◆ **To do**
Each line in the entries below that holds the word "comment" belongs in the answer.

─── Records provided

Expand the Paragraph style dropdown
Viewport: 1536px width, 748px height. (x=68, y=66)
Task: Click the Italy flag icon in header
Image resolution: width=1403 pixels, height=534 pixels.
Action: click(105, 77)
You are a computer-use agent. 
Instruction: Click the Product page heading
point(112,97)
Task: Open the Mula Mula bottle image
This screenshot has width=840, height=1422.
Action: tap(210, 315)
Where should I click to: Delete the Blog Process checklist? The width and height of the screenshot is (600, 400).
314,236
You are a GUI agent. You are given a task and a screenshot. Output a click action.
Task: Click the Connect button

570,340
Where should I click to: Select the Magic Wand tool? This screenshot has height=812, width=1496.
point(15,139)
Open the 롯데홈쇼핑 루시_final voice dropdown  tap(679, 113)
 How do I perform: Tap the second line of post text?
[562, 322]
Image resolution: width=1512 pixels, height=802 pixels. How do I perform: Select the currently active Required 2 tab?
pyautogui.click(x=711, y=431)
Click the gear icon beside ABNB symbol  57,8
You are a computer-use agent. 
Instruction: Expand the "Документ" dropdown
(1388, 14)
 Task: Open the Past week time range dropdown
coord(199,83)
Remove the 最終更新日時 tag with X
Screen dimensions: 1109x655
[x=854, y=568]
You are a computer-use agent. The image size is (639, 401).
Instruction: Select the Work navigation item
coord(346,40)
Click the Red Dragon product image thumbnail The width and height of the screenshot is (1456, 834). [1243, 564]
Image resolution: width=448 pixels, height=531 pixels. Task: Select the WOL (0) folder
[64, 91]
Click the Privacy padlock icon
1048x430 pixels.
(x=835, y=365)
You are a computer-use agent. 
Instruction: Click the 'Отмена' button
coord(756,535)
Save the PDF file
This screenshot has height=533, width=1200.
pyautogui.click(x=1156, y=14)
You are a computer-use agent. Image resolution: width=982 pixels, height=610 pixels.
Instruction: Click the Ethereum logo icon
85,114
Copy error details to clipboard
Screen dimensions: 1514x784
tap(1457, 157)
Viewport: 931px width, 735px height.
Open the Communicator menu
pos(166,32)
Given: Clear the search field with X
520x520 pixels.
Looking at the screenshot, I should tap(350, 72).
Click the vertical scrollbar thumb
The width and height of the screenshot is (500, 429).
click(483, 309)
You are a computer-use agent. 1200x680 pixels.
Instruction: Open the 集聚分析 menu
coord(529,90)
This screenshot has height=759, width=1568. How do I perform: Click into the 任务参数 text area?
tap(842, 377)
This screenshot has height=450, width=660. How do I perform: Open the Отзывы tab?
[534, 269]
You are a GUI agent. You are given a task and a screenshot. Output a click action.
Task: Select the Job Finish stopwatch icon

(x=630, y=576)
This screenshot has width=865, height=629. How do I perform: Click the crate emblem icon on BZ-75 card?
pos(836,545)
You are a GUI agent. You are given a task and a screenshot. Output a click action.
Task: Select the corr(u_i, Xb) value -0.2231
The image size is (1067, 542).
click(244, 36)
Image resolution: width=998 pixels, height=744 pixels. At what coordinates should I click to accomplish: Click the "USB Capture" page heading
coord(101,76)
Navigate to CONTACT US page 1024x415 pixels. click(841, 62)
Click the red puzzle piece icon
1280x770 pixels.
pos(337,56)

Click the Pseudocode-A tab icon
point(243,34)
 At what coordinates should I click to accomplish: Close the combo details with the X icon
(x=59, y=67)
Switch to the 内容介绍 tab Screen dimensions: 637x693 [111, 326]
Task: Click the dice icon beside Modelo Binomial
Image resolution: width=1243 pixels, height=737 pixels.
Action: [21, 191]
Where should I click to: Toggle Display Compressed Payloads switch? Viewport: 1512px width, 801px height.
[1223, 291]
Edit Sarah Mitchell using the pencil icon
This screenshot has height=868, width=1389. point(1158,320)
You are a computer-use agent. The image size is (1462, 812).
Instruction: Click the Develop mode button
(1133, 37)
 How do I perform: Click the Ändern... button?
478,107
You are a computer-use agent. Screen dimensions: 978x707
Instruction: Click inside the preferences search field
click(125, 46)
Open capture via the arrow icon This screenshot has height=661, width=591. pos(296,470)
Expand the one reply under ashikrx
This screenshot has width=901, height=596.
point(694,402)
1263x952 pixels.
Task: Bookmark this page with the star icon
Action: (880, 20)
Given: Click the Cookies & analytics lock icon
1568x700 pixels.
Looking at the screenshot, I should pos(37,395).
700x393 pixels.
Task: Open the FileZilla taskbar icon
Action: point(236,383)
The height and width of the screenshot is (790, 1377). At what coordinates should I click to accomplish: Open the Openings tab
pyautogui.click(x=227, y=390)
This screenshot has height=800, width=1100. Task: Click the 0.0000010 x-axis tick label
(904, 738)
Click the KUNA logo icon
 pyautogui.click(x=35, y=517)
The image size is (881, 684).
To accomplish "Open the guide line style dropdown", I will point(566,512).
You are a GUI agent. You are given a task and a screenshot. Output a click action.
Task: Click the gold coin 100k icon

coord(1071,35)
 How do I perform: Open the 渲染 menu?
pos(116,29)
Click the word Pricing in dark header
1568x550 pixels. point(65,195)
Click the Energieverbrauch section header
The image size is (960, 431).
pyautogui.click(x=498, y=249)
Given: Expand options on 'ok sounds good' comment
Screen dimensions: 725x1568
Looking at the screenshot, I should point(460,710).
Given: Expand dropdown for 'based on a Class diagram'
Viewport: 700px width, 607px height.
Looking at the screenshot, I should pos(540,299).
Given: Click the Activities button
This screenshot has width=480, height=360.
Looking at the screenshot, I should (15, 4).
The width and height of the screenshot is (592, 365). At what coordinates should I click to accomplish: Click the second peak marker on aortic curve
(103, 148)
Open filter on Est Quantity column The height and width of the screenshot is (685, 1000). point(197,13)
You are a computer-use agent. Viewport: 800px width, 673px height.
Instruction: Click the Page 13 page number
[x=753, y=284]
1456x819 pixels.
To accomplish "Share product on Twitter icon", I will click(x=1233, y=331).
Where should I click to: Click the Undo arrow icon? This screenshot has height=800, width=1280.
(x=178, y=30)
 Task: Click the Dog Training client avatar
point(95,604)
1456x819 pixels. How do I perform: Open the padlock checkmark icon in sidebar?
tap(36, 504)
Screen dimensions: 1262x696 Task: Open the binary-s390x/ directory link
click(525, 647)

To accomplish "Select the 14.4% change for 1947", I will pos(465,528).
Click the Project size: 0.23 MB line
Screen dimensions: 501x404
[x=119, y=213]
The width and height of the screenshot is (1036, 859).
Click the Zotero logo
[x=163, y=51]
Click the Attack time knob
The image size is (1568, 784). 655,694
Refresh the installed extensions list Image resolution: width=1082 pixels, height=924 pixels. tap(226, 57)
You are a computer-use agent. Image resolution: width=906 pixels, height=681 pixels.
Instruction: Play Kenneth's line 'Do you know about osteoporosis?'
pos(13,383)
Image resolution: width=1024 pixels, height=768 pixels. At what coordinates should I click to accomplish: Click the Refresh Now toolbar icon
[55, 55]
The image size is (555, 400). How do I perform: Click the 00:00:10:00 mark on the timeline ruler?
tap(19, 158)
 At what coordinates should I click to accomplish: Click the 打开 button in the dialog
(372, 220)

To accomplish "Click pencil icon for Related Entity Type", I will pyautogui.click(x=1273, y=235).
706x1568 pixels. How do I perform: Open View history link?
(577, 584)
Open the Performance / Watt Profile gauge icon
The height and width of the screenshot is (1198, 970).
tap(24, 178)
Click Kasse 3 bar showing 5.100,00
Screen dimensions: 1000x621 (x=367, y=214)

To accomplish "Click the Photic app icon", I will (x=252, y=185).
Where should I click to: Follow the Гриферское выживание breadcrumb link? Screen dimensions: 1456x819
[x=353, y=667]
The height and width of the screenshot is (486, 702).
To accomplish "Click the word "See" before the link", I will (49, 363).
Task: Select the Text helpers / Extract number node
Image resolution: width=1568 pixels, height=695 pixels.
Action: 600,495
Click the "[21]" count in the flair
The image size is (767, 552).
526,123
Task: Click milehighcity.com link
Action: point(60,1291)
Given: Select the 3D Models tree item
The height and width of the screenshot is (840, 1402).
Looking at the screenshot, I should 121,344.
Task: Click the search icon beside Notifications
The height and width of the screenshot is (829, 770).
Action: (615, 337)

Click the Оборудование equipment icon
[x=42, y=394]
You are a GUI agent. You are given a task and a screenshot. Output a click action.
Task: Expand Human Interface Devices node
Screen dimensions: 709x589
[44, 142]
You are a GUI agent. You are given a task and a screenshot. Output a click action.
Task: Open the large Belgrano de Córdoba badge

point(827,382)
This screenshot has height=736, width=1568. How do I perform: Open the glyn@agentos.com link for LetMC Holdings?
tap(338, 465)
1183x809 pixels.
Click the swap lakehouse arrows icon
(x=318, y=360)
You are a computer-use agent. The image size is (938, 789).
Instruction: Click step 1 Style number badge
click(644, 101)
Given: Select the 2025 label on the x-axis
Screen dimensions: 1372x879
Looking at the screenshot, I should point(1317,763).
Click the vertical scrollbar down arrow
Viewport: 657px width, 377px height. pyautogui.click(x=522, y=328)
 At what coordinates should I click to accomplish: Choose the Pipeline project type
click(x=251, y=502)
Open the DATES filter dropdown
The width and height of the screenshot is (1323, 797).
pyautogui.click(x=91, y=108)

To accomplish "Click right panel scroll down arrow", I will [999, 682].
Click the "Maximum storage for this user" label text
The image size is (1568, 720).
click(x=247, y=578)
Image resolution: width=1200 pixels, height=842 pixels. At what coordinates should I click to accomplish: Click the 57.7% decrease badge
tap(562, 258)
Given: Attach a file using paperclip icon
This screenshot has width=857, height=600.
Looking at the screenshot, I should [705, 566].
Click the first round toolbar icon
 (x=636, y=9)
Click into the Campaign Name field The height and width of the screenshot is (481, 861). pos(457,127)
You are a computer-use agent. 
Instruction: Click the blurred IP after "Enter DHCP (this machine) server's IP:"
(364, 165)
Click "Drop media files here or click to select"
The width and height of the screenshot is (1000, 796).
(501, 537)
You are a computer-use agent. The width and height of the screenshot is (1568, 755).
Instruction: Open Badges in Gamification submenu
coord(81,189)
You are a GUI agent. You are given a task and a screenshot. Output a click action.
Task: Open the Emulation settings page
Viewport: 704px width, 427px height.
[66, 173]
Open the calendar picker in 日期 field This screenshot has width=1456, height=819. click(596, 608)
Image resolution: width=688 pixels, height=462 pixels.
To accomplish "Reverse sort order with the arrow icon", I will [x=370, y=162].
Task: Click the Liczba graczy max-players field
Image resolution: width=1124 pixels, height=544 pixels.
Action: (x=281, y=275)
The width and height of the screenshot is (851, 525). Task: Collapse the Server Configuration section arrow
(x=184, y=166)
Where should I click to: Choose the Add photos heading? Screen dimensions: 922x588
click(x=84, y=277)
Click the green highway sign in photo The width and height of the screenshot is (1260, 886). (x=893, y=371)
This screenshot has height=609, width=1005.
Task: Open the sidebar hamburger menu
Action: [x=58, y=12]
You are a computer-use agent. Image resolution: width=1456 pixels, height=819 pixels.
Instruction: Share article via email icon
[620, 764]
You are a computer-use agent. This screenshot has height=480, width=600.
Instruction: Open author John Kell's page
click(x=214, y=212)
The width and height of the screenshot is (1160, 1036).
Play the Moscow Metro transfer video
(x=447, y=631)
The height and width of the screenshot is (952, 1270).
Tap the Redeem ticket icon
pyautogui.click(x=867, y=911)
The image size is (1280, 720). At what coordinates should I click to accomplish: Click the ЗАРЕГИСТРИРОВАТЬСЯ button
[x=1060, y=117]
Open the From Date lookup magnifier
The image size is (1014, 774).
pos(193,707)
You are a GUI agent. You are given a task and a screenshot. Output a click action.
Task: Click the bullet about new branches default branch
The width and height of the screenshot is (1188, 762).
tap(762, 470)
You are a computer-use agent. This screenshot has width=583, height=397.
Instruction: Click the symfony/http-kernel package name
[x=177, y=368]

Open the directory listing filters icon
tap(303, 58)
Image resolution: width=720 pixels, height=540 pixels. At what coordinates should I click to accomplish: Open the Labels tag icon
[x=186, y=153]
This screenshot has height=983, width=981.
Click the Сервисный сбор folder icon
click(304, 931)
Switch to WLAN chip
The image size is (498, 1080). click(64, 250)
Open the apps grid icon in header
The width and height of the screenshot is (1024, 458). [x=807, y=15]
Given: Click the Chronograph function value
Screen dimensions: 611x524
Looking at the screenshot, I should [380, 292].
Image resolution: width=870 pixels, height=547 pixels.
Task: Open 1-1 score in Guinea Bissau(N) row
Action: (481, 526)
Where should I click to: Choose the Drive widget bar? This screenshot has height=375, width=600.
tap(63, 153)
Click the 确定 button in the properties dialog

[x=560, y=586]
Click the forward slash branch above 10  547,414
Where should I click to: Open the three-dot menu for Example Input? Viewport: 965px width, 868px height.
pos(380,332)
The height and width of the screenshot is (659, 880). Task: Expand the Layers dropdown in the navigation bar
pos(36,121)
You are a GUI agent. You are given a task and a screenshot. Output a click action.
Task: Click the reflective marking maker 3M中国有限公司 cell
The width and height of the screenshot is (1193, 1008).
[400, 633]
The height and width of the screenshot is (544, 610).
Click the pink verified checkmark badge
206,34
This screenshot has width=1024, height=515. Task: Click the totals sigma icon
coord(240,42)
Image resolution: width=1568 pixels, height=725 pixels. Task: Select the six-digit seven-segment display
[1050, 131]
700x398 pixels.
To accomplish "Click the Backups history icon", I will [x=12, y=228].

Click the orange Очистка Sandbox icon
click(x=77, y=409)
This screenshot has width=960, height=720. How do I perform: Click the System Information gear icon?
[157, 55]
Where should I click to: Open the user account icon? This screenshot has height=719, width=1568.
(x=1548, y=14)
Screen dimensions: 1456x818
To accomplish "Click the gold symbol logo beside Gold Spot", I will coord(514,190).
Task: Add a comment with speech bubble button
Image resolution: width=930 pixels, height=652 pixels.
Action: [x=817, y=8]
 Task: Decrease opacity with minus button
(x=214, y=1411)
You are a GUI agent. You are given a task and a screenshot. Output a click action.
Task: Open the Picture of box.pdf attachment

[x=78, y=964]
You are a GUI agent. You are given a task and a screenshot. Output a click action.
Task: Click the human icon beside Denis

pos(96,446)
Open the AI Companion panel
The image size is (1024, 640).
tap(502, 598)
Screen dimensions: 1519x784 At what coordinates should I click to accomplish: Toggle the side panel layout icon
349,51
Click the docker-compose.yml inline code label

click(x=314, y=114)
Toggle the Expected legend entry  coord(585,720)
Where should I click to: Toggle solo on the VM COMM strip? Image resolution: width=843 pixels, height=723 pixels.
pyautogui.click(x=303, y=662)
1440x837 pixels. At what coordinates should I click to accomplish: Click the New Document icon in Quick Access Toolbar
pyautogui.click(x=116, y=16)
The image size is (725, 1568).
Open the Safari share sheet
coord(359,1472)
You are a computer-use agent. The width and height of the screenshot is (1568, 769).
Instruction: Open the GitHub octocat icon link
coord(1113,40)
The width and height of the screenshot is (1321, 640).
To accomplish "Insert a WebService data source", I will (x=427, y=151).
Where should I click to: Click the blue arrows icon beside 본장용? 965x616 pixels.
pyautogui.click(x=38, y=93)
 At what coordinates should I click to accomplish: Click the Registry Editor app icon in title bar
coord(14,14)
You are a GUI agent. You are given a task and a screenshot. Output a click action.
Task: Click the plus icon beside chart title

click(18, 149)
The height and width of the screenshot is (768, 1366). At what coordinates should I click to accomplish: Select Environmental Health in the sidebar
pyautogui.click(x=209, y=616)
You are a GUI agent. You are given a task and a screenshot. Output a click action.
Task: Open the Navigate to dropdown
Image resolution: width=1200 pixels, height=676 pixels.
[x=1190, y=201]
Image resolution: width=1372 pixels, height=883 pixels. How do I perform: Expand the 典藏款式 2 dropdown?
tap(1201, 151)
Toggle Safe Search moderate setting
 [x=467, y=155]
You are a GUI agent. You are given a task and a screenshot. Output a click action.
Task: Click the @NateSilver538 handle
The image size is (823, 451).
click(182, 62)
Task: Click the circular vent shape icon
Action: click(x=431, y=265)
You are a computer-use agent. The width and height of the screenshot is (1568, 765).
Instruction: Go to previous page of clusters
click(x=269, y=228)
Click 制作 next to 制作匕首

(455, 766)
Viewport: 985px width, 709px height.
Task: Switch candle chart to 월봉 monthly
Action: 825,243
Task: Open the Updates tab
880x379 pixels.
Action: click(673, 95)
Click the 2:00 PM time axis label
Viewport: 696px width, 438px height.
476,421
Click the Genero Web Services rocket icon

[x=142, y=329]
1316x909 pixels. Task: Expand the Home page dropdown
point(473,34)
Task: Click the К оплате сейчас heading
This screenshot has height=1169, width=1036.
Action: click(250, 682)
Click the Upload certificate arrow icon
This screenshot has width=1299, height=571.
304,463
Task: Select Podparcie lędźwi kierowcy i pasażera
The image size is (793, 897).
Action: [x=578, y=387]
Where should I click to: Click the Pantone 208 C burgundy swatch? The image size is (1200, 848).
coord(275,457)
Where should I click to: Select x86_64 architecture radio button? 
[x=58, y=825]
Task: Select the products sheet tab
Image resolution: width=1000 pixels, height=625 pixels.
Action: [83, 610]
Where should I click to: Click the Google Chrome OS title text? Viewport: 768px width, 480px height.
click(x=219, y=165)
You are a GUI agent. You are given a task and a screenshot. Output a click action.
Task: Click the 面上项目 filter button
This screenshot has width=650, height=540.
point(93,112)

──────

◆ **Answer below**
Given: Expand options on 'ok sounds good' comment
Task: Add a comment with speech bubble button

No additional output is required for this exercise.